Cell Durotaxis on Polyelectrolyte Multilayers with Photogenerated Gradients of Modulus

• Published in: Biomacromolecules Vol. 14; no. 5; pp. 1311 - 1320
• Main Authors: Martinez, Jessica S, Lehaf, Ali M, Schlenoff, Joseph B, Keller, Thomas C. S
• Format: Journal Article
• Language: English
• Published: Washington, DC American Chemical Society 13.05.2013
• Subjects: Acrylic Resins - chemistry; Animals; Aorta - cytology; Aorta - drug effects; Applied sciences; Benzophenones - chemistry; Biocompatible Materials - chemistry; Biocompatible Materials - pharmacology; Biological properties; Cell Adhesion - drug effects; Cell Line, Tumor; Cell Movement - drug effects; Cytoskeleton - drug effects; Elastic Modulus; Exact sciences and technology; Humans; Myocytes, Smooth Muscle - cytology; Myocytes, Smooth Muscle - drug effects; Organic polymers; Physicochemistry of polymers; Polyamines - chemistry; Properties and characterization; Rats; Tissue Engineering; Tissue Scaffolds; Ultraviolet Rays; Self-assembled layer; Self assembly; Multiple layer; Mechanical properties; Crosslinking; Allylic amine polymer; Experimental study; Cell orientation; Polyelectrolyte; Cell motility; Functionnally graded material; Acrylic acid polymer; Cell adhesion; Crosslinked polymer; Longitudinal distribution; Manufacturing; Interface reaction
• ISSN: 1525-7797; 1526-4602
• DOI: 10.1021/bm301863a

Behaviors of rat aortic smooth muscle (A7r5) and human osteosarcoma (U2OS) cells on photo-cross-linked polyelectrolyte multilayers (PEMUs) with uniform, or gradients of, moduli were investigated. The PEMUs were built layer-by-layer with the polycation poly(allylamine hydrochloride) (PAH) and a polyanion poly(acrylic acid) (PAA) that was modified with photoreactive 4-(2-hydroxyethoxy) benzophenone (PAABp). PEMUs with different uniform and gradients of modulus were generated by varying the time of uniform ultraviolet light exposure and by exposure through optical density gradient filters.
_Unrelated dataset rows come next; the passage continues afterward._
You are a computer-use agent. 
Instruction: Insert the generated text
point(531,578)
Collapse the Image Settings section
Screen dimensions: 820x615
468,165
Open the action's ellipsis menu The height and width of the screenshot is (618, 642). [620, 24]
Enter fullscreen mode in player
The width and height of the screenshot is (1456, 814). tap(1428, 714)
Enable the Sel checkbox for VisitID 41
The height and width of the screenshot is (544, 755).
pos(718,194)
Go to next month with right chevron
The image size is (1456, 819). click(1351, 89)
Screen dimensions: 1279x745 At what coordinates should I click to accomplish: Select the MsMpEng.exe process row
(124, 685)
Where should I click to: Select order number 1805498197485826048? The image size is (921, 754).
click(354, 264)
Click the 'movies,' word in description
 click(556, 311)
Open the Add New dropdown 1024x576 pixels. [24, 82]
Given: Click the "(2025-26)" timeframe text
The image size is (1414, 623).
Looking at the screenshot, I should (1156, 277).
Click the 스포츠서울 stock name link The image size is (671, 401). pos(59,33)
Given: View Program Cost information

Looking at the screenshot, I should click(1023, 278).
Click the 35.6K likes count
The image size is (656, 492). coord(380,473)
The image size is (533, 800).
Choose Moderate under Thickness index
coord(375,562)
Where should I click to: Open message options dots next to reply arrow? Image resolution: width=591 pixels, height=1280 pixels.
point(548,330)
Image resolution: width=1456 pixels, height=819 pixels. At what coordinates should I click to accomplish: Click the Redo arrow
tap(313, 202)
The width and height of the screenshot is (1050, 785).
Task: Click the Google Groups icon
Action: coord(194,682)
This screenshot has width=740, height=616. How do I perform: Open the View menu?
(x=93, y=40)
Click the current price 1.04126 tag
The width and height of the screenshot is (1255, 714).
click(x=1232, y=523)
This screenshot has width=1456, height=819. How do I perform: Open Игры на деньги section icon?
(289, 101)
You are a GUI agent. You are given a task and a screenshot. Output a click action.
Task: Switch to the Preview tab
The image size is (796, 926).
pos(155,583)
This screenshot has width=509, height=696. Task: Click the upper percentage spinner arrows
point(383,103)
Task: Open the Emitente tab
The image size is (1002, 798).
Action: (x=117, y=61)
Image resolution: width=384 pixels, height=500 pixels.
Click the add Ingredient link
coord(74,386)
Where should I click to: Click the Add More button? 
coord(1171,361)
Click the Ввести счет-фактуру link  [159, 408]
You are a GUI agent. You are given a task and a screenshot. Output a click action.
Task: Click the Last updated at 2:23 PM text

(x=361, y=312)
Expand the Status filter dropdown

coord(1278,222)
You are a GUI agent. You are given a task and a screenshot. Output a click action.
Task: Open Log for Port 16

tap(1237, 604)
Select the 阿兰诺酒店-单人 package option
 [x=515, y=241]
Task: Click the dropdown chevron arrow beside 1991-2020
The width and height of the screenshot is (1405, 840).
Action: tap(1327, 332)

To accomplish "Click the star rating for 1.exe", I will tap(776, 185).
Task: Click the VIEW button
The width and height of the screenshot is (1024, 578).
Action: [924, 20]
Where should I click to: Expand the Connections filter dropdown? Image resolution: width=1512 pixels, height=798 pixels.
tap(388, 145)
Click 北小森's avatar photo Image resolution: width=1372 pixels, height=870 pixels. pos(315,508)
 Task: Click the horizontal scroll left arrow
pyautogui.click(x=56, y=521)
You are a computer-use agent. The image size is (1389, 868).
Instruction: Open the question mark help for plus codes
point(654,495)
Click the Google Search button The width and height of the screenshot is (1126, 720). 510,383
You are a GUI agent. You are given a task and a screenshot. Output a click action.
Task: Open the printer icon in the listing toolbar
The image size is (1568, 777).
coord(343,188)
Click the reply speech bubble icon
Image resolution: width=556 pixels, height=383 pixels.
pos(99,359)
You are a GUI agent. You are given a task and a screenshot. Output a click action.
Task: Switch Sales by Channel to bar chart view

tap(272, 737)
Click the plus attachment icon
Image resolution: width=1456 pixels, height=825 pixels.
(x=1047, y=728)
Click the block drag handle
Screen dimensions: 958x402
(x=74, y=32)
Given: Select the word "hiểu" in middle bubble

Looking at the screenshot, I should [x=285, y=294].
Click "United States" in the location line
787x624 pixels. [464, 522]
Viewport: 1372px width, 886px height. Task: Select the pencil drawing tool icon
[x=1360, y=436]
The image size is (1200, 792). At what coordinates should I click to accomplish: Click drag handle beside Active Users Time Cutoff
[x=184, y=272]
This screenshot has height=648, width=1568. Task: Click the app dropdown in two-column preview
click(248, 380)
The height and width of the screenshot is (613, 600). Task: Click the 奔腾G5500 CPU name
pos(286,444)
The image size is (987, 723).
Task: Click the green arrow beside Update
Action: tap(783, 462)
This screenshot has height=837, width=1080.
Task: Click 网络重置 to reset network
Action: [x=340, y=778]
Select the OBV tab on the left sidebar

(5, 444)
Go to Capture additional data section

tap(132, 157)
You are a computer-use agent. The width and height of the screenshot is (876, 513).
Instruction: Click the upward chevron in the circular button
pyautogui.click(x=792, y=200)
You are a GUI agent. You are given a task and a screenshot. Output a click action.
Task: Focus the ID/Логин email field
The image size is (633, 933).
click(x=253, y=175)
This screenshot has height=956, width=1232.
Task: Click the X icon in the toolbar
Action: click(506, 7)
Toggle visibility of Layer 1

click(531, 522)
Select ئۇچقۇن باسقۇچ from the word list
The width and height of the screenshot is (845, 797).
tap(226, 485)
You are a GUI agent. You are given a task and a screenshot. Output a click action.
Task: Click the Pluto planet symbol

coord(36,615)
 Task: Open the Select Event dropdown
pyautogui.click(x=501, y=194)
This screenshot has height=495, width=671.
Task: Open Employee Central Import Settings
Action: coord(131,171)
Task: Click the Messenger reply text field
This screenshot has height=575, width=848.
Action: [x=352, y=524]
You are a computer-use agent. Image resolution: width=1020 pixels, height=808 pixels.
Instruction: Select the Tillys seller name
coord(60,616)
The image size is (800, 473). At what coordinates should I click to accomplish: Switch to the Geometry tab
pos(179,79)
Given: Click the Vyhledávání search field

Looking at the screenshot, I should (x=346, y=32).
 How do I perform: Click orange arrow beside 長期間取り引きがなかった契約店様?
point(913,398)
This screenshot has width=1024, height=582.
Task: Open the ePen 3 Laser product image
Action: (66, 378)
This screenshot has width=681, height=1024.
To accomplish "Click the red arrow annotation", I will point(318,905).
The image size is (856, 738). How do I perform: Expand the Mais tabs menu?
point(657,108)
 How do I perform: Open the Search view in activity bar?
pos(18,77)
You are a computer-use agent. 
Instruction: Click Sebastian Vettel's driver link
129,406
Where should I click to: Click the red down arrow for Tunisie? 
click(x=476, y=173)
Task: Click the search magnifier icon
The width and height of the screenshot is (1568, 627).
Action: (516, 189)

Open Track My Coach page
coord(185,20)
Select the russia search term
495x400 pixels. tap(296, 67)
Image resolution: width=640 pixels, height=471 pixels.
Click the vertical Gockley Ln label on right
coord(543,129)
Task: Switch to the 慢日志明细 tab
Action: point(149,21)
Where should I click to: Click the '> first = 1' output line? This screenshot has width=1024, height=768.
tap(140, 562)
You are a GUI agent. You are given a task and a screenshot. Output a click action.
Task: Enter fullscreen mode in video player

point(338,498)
Analysis of adhesion, morphology, cytoskeletal organization, and motility of the cells on the PEMUs revealed that A7r5 cells established a polarized orientation toward increasing modulus on shallow modulus gradients (approximately 4.7 MPa mm–1) and durotaxed toward stiffer regions on steeper gradients (approximately 55 MPa mm–1). In contrast, U2OS cells exhibited little orientation or durotaxis on modulus gradients. These results demonstrate the utility of photo-cross-linked PEMUs to direct vascular and osteoblast cell behavior, a potential application for PEMU coatings on biomedical implants.